Planning v. Whatcom County

Decision Date18 August 2011
Docket NumberNo. 84675–8.,84675–8.
Citation258 P.3d 36,172 Wash.2d 384
PartiesCITIZENS FOR RATIONAL SHORELINE PLANNING, a Washington nonprofit corporation, and Ronald T. Jepson, an individual, Petitioners,andBuilding Industry Association of Whatcom County, Intervenor–Petitioner,v.WHATCOM COUNTY, a municipal corporation of the State of Washington, and the Whatcom County Council, Respondents,andWashington State Department of Ecology, Intervenor–Respondent.
CourtWashington Supreme Court

OPINION TEXT STARTS HERE

Dannon C. Traxler, Langabeer & Tull, PS, Bellingham, WA, for Petitioners.Kelly Thomas Wood, Katharine G. Shirey, Office of the Attorney General, Ecology Division, Olympia, WA, Karen Frakes, Royce Scott Buckingham, Whatcom County Prosecutor's Office, Bellingham, WA, for Respondents.Brian Trevor Hodges, Pacific Legal Foundation, Bellevue, WA, amicus counsel for Pacific Legal Foundation.Charles A. Klinge, Samuel A. Rodabough, Groen Stephens & Klinge LLP, Brian Trevor Hodges, Pacific Legal Foundation, Bellevue, WA, for IntervenorPetitioner/Plaintiff.C. JOHNSON, J.

[172 Wash.2d 387] ¶ 1 This case involves a question of whether RCW 82.02.020, which generally prohibits local governmental bodies from imposing taxes or fees on development, applies to shoreline master programs (SMP) created pursuant to the Shoreline Management Act of 1981(SMA), chapter 90.58 RCW. Members of the Citizens for Rational Shoreline Planning (CRSP) own land regulated under Whatcom County's SMP. The group filed a complaint alleging, in part, that the regulations contained in the SMP constitute a direct or indirect tax, fee, or charge on development in violation of RCW 82.02.020. The superior court dismissed the claim under CR 12(b)(6) for failing to state a claim for which relief may be granted. Division One of the Court of Appeals affirmed the superior court, holding that the State's involvement in the creation and adoption of Whatcom County's SMP was so pervasive as to make the County's SMP a state action not subject to RCW 82.02.020. We affirm the Court of Appeals.

FACTS

¶ 2 Under the SMA, each county is required to adopt and administer a local shoreline master program, which regulates uses and development on shorelines located within the county. Whatcom County's original SMP was approved by the Department of Ecology (Ecology) in 1976. Since its inception, the County's SMP was amended in 1986, 1993, and 1998. Clerk's Papers (CP) at 68. In 2003, Ecology adopted new shoreline master program guidelines. Pursuant to the SMA, Whatcom County was required to review and update its 1998 SMP to ensure compliance with Ecology's newest guidelines.1 In 2004, Whatcom County initiated the process of amending its SMP. Over the next three years, the County gathered input from technical advisory groups, held open public meetings and workshops, and released proposed drafts of the SMP for public review and comment. In 2007, the county council adopted Whatcom County Ordinance 2007–017, which amended its existing SMP. Whatcom County then forwarded its package of amendments to Ecology for review. CP at 67–72.

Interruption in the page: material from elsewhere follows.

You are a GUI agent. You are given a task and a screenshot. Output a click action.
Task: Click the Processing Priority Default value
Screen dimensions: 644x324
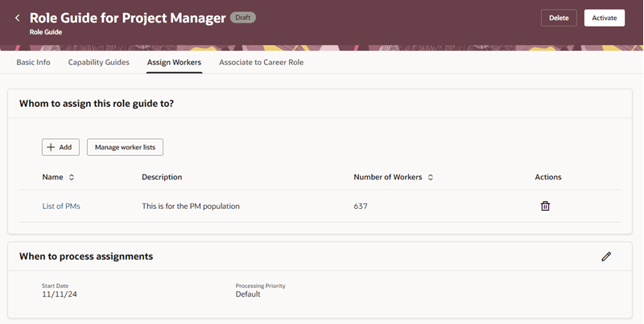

¶ 3 After a public hearing and comment period, Ecology provided Whatcom County with 13 pages of mandatory revisions to the proposed SMP and two pages of recommended changes. In August 2008, the County notified Ecology that it accepted Ecology's proposed changes. Under the SMA, this notification of agreement made Whatcom County's SMP final.2 CP at 75–91, 104.

¶ 4 In October 2008, members of the CRSP filed a complaint in Skagit County Superior Court alleging that Whatcom County's SMP imposed direct or indirect taxes, fees, or charges in violation of RCW 82.02.020. CRSP noted that certain aspects of the County's newly amended SMP were identical to aspects contained in the Whatcom County Critical Areas Ordinance (CAO). CRSP specifically pointed to the SMP's buffer zone provisions, which prohibit construction within 150 feet of shoreline streams and marine shores, 100 feet from certain large lakes, and between 25 to 300 feet from wetlands.3 CRSP also noted that the SMP limits the buildable area of structures located on nonconforming lots within the SMP's shoreline buffer zones to 2,500 square feet.4

¶ 5 Shortly after CRSP filed its complaint, Ecology intervened on behalf of Whatcom County (together, the State). The State moved to dismiss CRSP's complaint under CR 12(b)(6), arguing that SMPs are state, not local, regulations, thereby rendering RCW 82.02.020 inapplicable. The superior court agreed and dismissed CRSP's complaint. CP at 113–22, 165–66.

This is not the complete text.